Während im Norden Mexikos Herbergen für Migranten überfüllt sind, haben sich nach Wiederaufnahme des US-amerikanischen Programms zur Regulation von Migration erneut Menschen an die Grenze zur USA aufgemacht. Andere fordern in Mexiko-Stadt den Erhalt ihrer von den mexikanischen Behörden zugesicherten Papiere zur Legalisierung ihres Aufenthalts ein. Auch im Süden kommt trotz eines Unfalls Anfang Dezember, bei dem 56 Migranten ums Leben kamen, die Migrationsbewegung nicht zum Stillstand. Eine neue Karawane, die aus dem südlich gelegenen Chiapas an die Nordgrenze Mexikos ziehen will, kündigte sich an. Im selben Bundesstaat erfolgte vor kurzem die Festnahme von 114 Migranten.

In nördlichen Grenzstädten wie Tijuana sind die Herbergen für die Zugewanderten bereits jetzt ausgelastet. Seit Beginn der Pandemie arbeiteten diese Einrichtungen mit geringerer Kapazität, um eine Ausbreitung des Virus zu verhindern. In Anbetracht der Wiederaufnahme des Programms "Quédate en México" (Bleib in Mexiko) und der bereits prekären Situation in besagten Unterkünften müsste Mexiko dringlich Platz schaffen, so der Leiter einer solchen in Tijuana. Frühere Erfahrungen zeigten, dass viele Menschen, die keinen Platz in Herbergen erhielten, sich in einer besonders vulnerablen Situation wiederfanden. Sie waren Unsicherheit und Übergriffen schutzlos ausgesetzt. "Quédate en México" verursachte bereits eine neue Welle von überwiegend aus Haiti stammender Migration. Hunderte Menschen machten sich in nördliche Grenzstädte wie Tijuana und Mexicali auf, da sie in der Reaktivierung des Programms irrtümlicherweise ihre Chance zum Grenzübertritt in die USA sehen.

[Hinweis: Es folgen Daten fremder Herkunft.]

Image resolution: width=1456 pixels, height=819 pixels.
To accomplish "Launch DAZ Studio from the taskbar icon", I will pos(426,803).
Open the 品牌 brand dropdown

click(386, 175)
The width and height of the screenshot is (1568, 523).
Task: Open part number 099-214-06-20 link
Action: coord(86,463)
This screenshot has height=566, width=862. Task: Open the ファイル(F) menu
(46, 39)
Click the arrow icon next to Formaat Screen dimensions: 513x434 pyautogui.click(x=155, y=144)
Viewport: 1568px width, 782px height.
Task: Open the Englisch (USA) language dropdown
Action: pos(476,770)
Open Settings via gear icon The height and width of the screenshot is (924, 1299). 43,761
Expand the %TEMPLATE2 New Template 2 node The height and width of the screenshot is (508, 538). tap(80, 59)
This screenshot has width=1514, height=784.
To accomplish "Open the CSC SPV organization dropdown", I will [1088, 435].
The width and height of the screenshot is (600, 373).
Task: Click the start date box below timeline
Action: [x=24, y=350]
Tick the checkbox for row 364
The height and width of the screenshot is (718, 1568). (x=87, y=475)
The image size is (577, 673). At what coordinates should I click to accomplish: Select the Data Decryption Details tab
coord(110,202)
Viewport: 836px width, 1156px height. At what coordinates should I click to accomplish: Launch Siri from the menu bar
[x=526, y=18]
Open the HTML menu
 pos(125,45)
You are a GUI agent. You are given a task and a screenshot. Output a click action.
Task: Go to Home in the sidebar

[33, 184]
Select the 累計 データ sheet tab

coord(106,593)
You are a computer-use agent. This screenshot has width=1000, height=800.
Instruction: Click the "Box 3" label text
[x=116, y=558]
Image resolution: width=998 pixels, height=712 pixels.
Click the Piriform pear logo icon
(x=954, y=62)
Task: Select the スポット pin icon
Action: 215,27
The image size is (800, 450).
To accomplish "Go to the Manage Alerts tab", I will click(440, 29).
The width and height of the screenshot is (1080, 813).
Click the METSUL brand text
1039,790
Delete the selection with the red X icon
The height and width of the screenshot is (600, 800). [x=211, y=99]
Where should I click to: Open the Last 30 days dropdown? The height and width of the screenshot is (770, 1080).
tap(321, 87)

Mit der Reaktivierung von "Quédate en México", dessen Grundlage ein bilaterales Abkommen zwischen der USA und Mexiko ist, können Migranten, welche die Grenze zur USA überwunden haben, zurück nach Mexiko gebracht werden. Dort soll ihr Asylantrag abschließend überprüft werden.

In der mexikanischen Hauptstadt beschwerten sich indes Teile einer Migrantenkarawane, dass Mexiko der Vereinbarung von voriger Woche zur Regularisierung von mehr als 500 Personen (amerika21 berichtete) nicht nachkomme und das Verfahren zur Erteilung humanitärer Visa und Daueraufenthaltsgenehmigungen zu lange dauern würde. 350 Migranten trafen vergangenen Montag beim Nationalen Institut für Migration (Instituto Nacional de Migración, INM) ein, um ihre Beschwerden zu artikulieren.

Die Organisation einer weiteren Karawane aus dem Süden steht möglicherweise bereits bevor. Während laut mexikanischen Behörden 20.000 Personen aus Haiti nach mehreren Wochen Ausharren unter unmenschlichen Bedingungen in Tapachula, Chiapas, in verschiedene Teile des Landes gebracht worden sind, verbleibt eine Gruppe von 500 Personen hingegen dort. Diese sollen überwiegend aus Venezuela, Kuba, der Dominikanischen Republik, Kolumbien und anderen Regionen stammen und warten weiter auf ihre Papiere vom INM. Sie leben in improvisierten kleinen Lagern. Angesichts der Ungewissheit, mit der sie konfrontiert sind, kündigten sie an, eine neue Karawane zu organisieren. Laut offiziellen Angaben haben seit September bis in die letzten Tage mehr als 100.000 Migranten Tapachula verlassen.

Der südliche Bundesstaat Chiapas bleibt Hauptzugang für Migranten ohne Papiere. Vergangenen Montag teilten mexikanische Behörden mit, dass 114 Menschen auf der Straße zwischen Tapachula und Huehuetán festgenommen wurden. Unter diesen befanden sich auch mehrere Minderjährige. Während sie unter die Vormundschaft des Systems für integrale Entwicklung der Familie (Sistema para Desarrollo Integral de la Familia) gestellt wurden, brachte man laut Angaben des INM die Erwachsenen zum Sitz der Migrationsbehörde.